Items from a data source

+++++

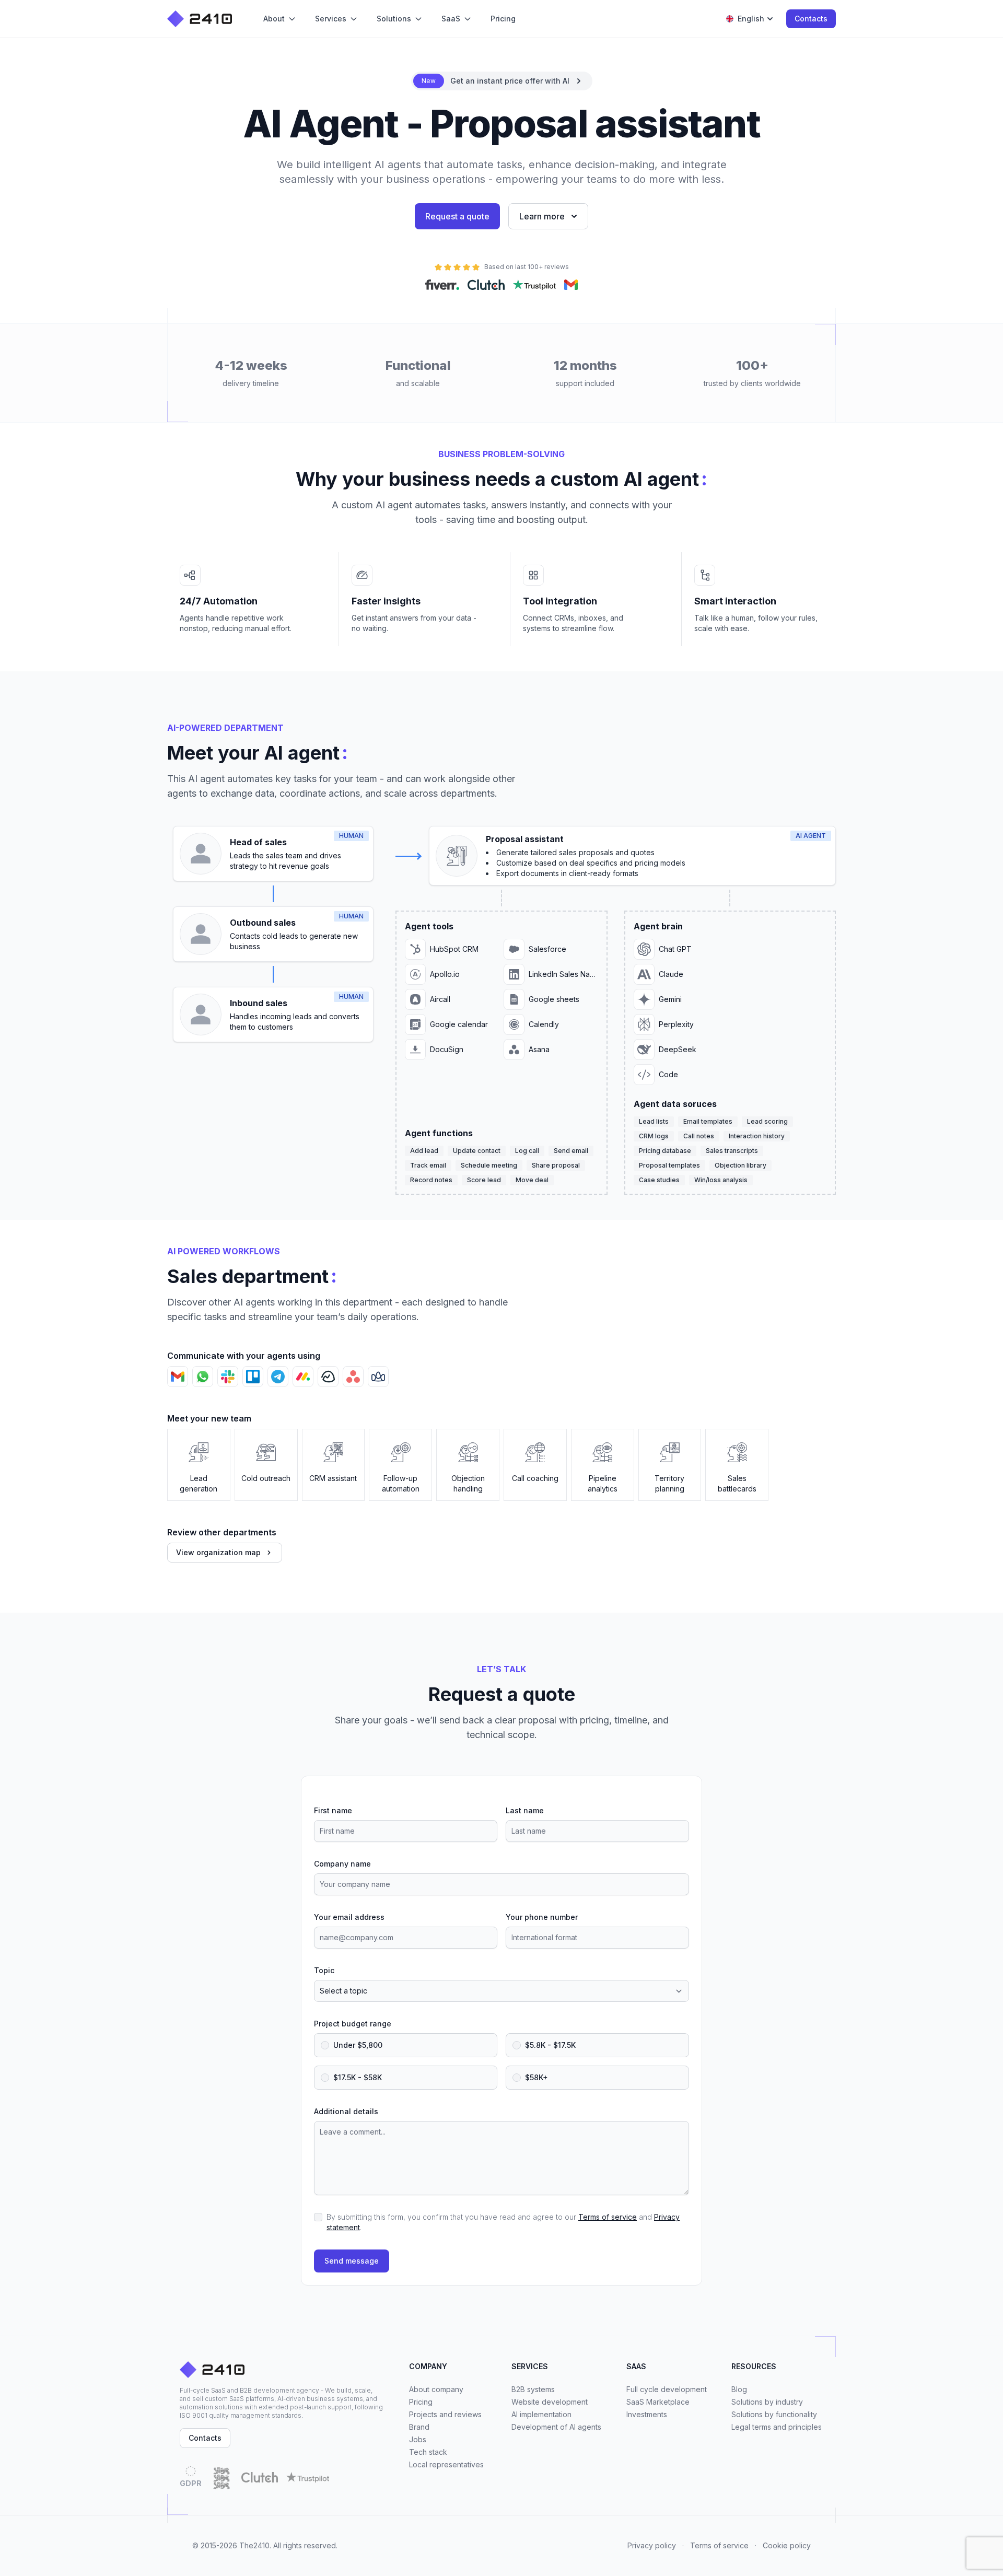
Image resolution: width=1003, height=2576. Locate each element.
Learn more (542, 216)
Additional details (346, 2111)
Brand (419, 2426)
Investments (646, 2414)
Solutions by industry (767, 2401)
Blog (739, 2389)
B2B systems (533, 2389)
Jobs (417, 2439)
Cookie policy (787, 2545)
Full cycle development (666, 2389)
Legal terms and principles (776, 2426)
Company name (342, 1863)
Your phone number (542, 1917)
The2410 (254, 2545)
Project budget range (352, 2023)
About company (436, 2389)
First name (333, 1810)
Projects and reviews (445, 2414)
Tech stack (428, 2451)
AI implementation (541, 2414)
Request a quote (457, 216)
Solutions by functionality (774, 2414)
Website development (549, 2401)
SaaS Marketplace (658, 2401)
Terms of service (607, 2216)
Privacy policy (651, 2545)
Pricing (421, 2401)
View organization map (218, 1552)
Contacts (811, 18)
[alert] (501, 81)
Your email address (349, 1917)
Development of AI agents (556, 2426)
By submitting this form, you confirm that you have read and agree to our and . (503, 2222)
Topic (324, 1970)
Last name (525, 1810)
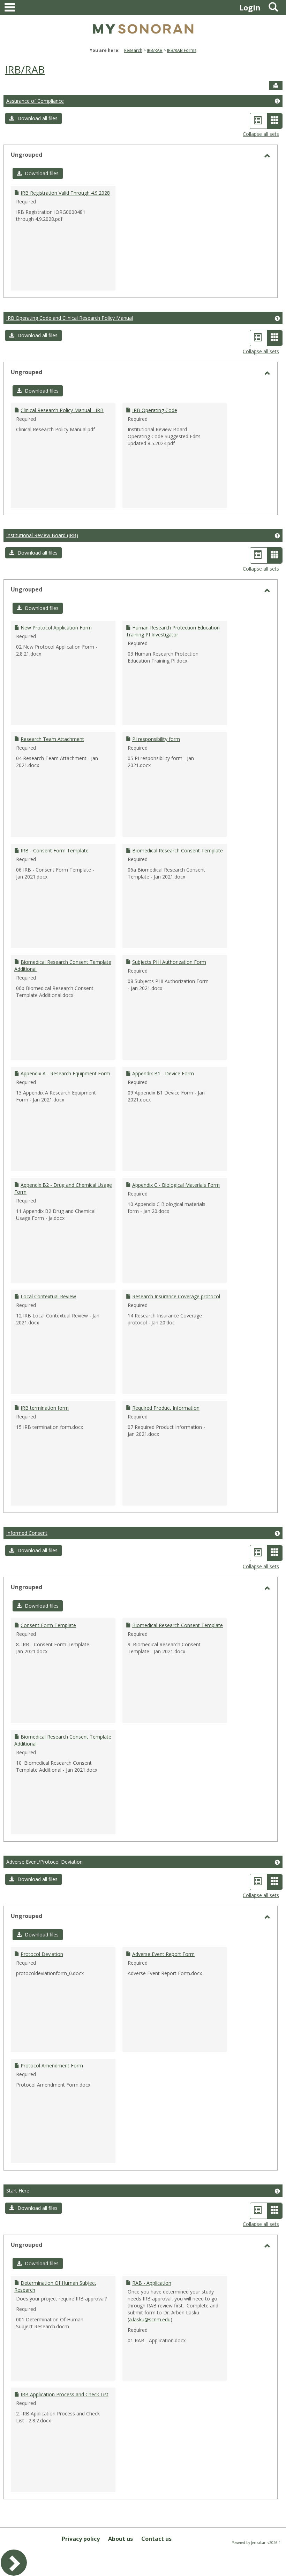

+++++

§ Problem details
The last line of the entries marks the end, and the line with "[alert] (501, 81)" marks the start. Output exactly those two lines and every line between them, nothing else, with the pictures left out.

§ Exercise result
[alert] (501, 81)
Your email address (349, 1917)
Development of AI agents (556, 2426)
By submitting this form, you confirm that you have read and agree to our and . (503, 2222)
Topic (324, 1970)
Last name (525, 1810)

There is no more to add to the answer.